One2Watch4: Shin-Soo Choo

March, 9, 2010
3/09/10
9:00
AM ET
.260 BA, .362 OBP, .479 slug pct
.303 BA, .395 OBP, .549 slug pct

Those are the stat lines from the past two seasons for two 27-year-olds roaming the outfield for the Cleveland Indians. The former belongs to Grady Sizemore, the later to Shin-Soo Choo. That is why he is the One2Watch4.

While the man with the with large female following known as Grady’s Ladies gets all the attention, Choo has quietly stepped up as the Tribe’s offensive leader.

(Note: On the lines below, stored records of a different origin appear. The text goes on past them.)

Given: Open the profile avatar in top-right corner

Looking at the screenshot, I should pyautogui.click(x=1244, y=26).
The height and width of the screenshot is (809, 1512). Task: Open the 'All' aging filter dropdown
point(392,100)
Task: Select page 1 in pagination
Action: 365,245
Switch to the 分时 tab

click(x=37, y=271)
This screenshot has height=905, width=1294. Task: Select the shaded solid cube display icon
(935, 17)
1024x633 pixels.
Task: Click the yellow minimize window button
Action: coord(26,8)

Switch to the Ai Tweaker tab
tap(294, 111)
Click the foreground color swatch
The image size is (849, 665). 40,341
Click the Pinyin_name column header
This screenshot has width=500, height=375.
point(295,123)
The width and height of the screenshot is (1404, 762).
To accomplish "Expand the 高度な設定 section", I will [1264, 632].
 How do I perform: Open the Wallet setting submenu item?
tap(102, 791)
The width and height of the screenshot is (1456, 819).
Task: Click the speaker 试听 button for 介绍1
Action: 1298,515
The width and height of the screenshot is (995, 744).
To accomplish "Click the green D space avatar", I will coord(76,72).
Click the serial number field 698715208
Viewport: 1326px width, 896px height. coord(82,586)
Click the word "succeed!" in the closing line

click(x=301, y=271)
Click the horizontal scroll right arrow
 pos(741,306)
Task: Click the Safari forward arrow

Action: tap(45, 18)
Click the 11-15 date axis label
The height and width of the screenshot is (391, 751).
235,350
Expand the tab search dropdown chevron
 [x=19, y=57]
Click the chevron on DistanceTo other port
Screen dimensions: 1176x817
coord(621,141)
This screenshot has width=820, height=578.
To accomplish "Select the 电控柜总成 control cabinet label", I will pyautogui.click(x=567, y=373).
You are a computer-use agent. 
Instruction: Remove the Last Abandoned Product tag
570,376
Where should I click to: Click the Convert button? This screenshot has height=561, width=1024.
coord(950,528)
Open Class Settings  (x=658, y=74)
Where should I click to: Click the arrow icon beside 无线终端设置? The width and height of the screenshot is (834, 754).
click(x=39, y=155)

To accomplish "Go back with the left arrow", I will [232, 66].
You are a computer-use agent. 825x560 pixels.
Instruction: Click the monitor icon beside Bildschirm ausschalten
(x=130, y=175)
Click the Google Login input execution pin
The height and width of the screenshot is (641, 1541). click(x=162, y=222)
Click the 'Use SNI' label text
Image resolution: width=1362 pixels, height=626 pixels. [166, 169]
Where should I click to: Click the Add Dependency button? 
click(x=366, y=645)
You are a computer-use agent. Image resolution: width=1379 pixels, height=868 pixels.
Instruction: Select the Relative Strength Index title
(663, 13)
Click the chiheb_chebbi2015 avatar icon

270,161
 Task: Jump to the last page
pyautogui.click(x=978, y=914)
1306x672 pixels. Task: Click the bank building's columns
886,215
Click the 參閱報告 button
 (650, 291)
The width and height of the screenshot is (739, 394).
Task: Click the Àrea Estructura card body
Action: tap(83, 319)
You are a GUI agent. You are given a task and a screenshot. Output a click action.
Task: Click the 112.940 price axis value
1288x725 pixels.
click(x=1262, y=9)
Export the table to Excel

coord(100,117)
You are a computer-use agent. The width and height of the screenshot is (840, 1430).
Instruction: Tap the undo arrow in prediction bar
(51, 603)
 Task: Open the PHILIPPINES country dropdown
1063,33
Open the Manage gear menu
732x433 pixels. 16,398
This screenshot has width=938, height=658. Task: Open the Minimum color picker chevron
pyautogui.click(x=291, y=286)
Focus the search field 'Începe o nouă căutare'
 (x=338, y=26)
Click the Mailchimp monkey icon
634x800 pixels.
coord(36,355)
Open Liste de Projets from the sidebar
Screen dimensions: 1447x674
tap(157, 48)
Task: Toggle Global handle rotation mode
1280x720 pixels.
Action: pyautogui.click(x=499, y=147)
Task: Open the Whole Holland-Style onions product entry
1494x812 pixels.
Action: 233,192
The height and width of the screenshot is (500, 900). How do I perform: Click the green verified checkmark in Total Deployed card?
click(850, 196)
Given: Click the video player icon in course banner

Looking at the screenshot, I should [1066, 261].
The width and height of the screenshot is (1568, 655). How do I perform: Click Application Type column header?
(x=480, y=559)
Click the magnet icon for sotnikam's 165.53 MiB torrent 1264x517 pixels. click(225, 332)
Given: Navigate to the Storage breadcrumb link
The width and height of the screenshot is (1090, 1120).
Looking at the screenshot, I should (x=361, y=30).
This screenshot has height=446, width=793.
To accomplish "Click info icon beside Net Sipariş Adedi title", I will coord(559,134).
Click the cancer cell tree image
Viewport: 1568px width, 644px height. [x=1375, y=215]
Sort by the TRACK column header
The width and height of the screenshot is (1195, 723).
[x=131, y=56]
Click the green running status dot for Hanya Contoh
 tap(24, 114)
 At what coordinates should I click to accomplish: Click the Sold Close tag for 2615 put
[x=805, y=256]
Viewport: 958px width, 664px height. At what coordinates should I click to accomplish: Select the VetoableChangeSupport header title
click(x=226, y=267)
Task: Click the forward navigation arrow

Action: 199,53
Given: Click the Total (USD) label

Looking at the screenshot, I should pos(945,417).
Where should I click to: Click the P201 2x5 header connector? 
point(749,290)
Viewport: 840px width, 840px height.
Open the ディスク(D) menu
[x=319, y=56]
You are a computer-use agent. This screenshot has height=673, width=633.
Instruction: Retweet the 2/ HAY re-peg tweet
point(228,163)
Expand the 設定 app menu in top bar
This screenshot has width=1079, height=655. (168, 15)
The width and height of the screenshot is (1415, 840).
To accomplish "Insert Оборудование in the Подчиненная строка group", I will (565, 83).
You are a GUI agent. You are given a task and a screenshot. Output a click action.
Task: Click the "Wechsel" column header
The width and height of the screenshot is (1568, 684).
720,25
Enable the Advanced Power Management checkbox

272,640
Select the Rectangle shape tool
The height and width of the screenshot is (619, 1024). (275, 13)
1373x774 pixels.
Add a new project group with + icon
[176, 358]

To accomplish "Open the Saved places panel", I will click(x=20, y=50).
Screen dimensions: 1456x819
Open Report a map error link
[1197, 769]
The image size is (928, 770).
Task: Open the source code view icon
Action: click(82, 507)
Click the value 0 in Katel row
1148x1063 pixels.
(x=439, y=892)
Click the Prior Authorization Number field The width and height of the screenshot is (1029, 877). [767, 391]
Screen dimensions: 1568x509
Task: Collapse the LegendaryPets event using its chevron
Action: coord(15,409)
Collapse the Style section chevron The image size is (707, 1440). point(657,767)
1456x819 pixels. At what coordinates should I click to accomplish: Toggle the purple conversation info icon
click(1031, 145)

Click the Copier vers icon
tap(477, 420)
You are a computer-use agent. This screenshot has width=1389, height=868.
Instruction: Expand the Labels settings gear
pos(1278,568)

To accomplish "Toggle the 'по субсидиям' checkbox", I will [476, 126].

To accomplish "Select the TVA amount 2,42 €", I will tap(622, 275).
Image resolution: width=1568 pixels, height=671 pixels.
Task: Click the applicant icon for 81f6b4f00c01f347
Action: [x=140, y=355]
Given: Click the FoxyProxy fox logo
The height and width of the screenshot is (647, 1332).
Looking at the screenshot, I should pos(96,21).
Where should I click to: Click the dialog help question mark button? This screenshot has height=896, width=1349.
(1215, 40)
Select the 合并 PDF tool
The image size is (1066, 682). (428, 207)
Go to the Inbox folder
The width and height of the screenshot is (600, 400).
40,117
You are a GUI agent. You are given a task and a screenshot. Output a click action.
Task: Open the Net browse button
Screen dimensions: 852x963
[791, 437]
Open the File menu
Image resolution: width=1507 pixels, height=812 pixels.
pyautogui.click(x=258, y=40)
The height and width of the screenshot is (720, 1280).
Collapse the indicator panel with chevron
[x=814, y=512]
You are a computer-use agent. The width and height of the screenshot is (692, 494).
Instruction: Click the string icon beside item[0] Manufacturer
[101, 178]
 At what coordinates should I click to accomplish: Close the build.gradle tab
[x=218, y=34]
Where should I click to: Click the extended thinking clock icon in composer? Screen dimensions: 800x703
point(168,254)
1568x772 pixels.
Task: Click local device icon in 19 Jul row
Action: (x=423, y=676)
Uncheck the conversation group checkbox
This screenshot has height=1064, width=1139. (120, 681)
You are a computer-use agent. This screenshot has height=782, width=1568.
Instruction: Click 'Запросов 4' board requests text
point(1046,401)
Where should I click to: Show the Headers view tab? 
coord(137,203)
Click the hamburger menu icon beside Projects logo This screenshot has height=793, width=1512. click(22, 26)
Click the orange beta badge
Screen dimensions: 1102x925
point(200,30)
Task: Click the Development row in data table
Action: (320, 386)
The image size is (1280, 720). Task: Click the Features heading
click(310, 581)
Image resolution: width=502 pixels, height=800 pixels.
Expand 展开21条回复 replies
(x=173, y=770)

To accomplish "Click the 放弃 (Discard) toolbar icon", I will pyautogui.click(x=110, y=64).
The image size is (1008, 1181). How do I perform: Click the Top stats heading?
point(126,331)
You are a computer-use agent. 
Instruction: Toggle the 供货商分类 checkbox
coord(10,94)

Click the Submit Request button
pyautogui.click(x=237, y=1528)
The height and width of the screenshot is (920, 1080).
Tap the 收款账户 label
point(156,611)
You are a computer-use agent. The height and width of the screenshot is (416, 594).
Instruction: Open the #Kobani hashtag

Its easy to go unnoticed when you lead your 97-loss team in homers with just 20, as Choo did in ’09, but he deserves legitimate consideration as one of the best young hitters in baseball. Over the past two seasons Choo has posted an OPS+ (also known as adjusted OPS) of 142. Among players with at least 1,000 plate appearances he ranks 12th overall and 2nd among outfielders during that span. It’s an impressive list for Choo to be on, as all 11 of the players ranked ahead of him have appeared in two or more All-Star Games.

To put that number into some historical perspective, consider this, via Baseball-Reference.com PI: only four players who accumulated at least 1,2oo plate appearances with the Tribe through their first five seasons had a higher OPS+: Larry Doby, Rocky Colavito and Manny Ramirez.

Choo may never put up the power numbers of Colavito, Doby or Ramirez – each of whom led the league in homers at least once – but he finds ways to produce runs.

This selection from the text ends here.